## [Description of the task]
Transcribe the closing lines of the listing exactly, starting at the one that contains "Select the value 17 under DYS510" and including the last.
====== Material provided
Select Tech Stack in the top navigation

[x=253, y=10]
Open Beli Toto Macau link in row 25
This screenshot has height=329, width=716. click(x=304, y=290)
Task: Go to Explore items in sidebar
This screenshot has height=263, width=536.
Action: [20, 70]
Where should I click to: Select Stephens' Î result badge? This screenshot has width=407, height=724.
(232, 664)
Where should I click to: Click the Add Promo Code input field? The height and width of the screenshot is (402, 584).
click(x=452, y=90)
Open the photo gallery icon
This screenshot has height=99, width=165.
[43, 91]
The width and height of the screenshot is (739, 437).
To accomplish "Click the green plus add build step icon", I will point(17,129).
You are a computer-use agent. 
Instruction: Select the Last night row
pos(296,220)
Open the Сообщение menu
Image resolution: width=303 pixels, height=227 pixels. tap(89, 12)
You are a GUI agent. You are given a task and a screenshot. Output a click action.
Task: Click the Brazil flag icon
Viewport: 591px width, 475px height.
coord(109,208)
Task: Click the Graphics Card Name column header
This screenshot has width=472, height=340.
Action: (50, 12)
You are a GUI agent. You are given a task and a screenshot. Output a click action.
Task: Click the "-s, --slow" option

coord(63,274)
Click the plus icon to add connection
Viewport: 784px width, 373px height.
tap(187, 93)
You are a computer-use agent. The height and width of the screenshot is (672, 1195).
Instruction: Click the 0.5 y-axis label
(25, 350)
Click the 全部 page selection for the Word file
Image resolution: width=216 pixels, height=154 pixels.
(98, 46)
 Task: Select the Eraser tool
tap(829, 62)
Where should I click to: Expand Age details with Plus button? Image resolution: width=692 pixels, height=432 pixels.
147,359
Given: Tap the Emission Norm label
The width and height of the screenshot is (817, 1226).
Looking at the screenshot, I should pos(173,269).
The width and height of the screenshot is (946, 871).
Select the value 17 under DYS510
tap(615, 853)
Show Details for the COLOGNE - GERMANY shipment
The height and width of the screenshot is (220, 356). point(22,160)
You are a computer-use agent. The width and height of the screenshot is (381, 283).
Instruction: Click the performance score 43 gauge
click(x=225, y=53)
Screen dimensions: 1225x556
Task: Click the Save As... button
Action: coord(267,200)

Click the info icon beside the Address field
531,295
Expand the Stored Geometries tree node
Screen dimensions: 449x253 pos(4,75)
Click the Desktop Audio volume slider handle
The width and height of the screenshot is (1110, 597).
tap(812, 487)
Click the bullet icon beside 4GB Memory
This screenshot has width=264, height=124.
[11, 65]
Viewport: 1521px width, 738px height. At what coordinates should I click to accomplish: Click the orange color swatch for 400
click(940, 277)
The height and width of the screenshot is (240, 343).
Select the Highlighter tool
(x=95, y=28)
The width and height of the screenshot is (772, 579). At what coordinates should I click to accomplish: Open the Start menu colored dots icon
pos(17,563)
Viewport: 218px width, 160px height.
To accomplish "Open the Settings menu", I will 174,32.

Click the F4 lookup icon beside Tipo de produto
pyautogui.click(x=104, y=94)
============
## [Answer to the problem]
Select the value 17 under DYS510
tap(615, 853)
Show Details for the COLOGNE - GERMANY shipment
The height and width of the screenshot is (220, 356). point(22,160)
You are a computer-use agent. The width and height of the screenshot is (381, 283).
Instruction: Click the performance score 43 gauge
click(x=225, y=53)
Screen dimensions: 1225x556
Task: Click the Save As... button
Action: coord(267,200)

Click the info icon beside the Address field
531,295
Expand the Stored Geometries tree node
Screen dimensions: 449x253 pos(4,75)
Click the Desktop Audio volume slider handle
The width and height of the screenshot is (1110, 597).
tap(812, 487)
Click the bullet icon beside 4GB Memory
This screenshot has width=264, height=124.
[11, 65]
Viewport: 1521px width, 738px height. At what coordinates should I click to accomplish: Click the orange color swatch for 400
click(940, 277)
The height and width of the screenshot is (240, 343).
Select the Highlighter tool
(x=95, y=28)
The width and height of the screenshot is (772, 579). At what coordinates should I click to accomplish: Open the Start menu colored dots icon
pos(17,563)
Viewport: 218px width, 160px height.
To accomplish "Open the Settings menu", I will 174,32.

Click the F4 lookup icon beside Tipo de produto
pyautogui.click(x=104, y=94)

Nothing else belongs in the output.